Active fire detection using the Himawari-8 satellite - annual report 2019-2020 by Prof Simon Jones, Dr Karin Reinke and Dr Chermelle Engel from RMIT University describes the background, research approaches, key milestones, utilisation study and outputs of the research team’s Himawari-8 active fire detection research over the past year. The Fire surveillance and hazard mapping project will continue to assist the Australian government in developing and validating the capability of the Himawari-8 data source and will assist in the ongoing improvement of vital bushfire information acquired through state-of-the-art remote sensing technology as needed by fire and emergency management now, and into the future.
Dr Alexander Filkov, Dr Thomas Duff and A/Prof Trent Penman from the University of Melbourne have completed the 2019/20 annual report for the Threshold conditions for extreme fire behaviourproject. The report describes the phase of the project focused on the development of a new method to test flammability of live vegetation in dynamic conditions and understanding influence of climatic changes on the 2019/20 bushfire season in New South Wales, Victoria, and South Australia.
The Improved decision support for natural hazard risk reduction project team, Prof Holger Maier (University of Adelaide), Dr Graeme Riddell (University of Adelaide), A/Prof Hedwig van Delden (Research Institute for Knowledge Systems), Dr Sofanit Araya (University of Adelaide), Aaron Zecchin (University of Adelaide), Roel Vanhout (Research Institute for Knowledge Systems), Graeme Dandy (University of Adelaide) and Eike Hamers (University of Adelaide), has produced its annual project report for 2019/20. The report summarises some of the enhanced software capabilities of the Unified Natural Hazards Risk Mitigation Exploratory Decision support system (UNHaRMED) and describes several utilisation activities designed to highlight the benefits of using an interactive risk assessment tool in participatory settings.

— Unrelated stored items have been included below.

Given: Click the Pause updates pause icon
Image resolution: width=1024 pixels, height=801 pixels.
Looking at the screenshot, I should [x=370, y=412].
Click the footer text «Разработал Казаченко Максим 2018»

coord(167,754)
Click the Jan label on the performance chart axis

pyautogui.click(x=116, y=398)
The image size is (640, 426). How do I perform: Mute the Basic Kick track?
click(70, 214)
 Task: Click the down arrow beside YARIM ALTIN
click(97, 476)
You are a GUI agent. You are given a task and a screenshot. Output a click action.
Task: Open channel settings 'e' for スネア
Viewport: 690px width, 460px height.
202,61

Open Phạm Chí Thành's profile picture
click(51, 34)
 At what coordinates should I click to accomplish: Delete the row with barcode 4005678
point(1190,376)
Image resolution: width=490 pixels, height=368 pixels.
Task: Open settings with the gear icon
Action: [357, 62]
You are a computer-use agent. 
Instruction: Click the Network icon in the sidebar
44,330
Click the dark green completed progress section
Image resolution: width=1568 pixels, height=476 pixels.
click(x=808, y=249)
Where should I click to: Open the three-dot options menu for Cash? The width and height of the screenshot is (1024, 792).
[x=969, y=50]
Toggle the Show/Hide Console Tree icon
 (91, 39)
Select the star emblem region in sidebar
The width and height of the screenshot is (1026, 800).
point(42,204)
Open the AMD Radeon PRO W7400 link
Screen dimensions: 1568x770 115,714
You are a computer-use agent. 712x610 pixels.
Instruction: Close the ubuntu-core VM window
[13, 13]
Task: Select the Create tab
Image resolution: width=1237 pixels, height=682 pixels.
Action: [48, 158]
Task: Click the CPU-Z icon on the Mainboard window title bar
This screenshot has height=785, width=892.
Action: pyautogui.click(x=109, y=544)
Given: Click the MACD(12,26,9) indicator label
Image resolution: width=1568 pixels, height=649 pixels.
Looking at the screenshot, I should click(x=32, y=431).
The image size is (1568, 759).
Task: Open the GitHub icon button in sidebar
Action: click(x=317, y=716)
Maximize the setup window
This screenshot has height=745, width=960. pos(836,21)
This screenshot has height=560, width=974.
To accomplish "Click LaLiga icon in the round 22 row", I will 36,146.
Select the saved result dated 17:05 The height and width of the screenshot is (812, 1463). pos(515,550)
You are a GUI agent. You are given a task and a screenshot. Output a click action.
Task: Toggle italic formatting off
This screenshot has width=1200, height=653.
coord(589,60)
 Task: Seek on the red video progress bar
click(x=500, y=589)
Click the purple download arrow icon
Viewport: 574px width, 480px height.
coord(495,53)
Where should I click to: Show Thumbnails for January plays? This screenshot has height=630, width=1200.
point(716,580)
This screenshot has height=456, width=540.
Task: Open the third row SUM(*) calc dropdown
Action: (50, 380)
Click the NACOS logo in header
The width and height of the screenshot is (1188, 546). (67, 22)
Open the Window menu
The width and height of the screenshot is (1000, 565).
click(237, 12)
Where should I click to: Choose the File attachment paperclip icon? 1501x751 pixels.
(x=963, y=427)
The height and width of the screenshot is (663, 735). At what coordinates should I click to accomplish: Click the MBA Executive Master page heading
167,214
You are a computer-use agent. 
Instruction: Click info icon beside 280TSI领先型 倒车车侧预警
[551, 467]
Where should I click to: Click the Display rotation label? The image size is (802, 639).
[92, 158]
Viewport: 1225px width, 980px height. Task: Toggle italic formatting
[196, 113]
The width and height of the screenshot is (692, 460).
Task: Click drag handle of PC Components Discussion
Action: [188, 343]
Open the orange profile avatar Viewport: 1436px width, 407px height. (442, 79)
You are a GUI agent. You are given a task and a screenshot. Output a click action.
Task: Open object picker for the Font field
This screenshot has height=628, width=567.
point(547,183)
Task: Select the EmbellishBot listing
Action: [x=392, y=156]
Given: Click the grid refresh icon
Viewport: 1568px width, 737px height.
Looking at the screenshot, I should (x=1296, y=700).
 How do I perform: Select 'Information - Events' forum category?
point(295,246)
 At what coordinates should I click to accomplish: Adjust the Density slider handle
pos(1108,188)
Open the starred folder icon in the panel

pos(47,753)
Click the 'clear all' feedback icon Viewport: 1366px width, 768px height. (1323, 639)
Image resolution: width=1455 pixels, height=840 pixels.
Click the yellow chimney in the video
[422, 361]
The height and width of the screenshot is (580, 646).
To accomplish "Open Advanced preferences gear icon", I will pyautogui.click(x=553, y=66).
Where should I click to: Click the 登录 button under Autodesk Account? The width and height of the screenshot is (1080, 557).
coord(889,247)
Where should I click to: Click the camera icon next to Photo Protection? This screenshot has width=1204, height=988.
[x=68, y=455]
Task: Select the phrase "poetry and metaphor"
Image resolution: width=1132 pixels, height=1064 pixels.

The 2019/20 annual report for the Coupled fire-atmosphere modelling project was written by the Bureau of Meteorology’s Dr Mika Peace, Dr Jeff Kepert, Harvey Ye and Jesse Greenslade. The report summarises the project deliverables over the past year which include the preparation of meteorological and simulation case studies of significant fire events, the installation and testing of the ACCESS-Fire coupled model on the National Computing Infrastructure, and the preparation of training material to support operational implementation of the project’s research findings.
Celeste Young from Victoria University has completed the 2019/20 annual report for the Diversity and inclusion: building strength and capability project. The report summarises the third phase of the research in which the project team focused their activities around consolidating key findings in the organisational stream and testing these in another industry to look for commonalities and points of divergence. New needs that emerged from the second year review highlight the necessity for further in depth review in relation to the economic and community areas.
Dr Vinod Kumar, Dr Imtiaz Dharssi and Paul Fox-Hughes from the Bureau of Meteorology, along with Dr Marta Yebra from the Australian National University, have produced a report for the Improving land dryness measures and forecasts project. Exploring the soil moisture-live fuel moisture relationship brings together the Australian Flammability Monitoring System and Joint United Kingdom Land Environment Simulator based Soil Moisture Information to explore the live fuel moisture content–soil moisture relationship on a national scale. The study reports on the preliminary work carried out in understanding live fuel moisture content–soil moisture relationship and suggests an approach that may be constructive in advancing the ability to predict live fuel moisture content reliably to support fire management.
The research team of the Urban planning for natural hazard mitigation project, Prof Alan March (University of Melbourne), Dr Leonardo Nogueira de Moraes (University of Melbourne), A/Prof Hedwig van Delden (Research Institute for Knowledge Systems), A/Prof Janet Stanley (University of Melbourne), Dr Graeme Riddell (University of Adelaide), Prof Stephen Dovers (Australian National University), Prof Ruth Beilin (University of Melbourne) and Prof Holger Maier (University of Adelaide), have written Urban planning and natural hazard risk reduction: critical frameworks for best practice. The report sets out a critical framework to guide improved integration of land use planning and wider natural hazard risk reduction actions to support emergency managers and planning practitioners in the complex task of integrating land use planning and disaster risk reduction in different Australian jurisdictions.
Published in Environmental Hazards is a journal article by Prof John Handmer and Pascale Maynard from RMIT University. Civil society mobilisation after Cyclone Tracy, Darwin 1974 examines the mobilisation of Darwin and the rest of Australia following the case of Cyclone Tracy and reflects on what this historic case reveals about today’s arrangements for civil society mobilisation. The paper examines what factors make it more or less likely that such surge capacity would be harnessed as effectively today: does the current Australian approach to governance enable or restrict this kind of surge capacity?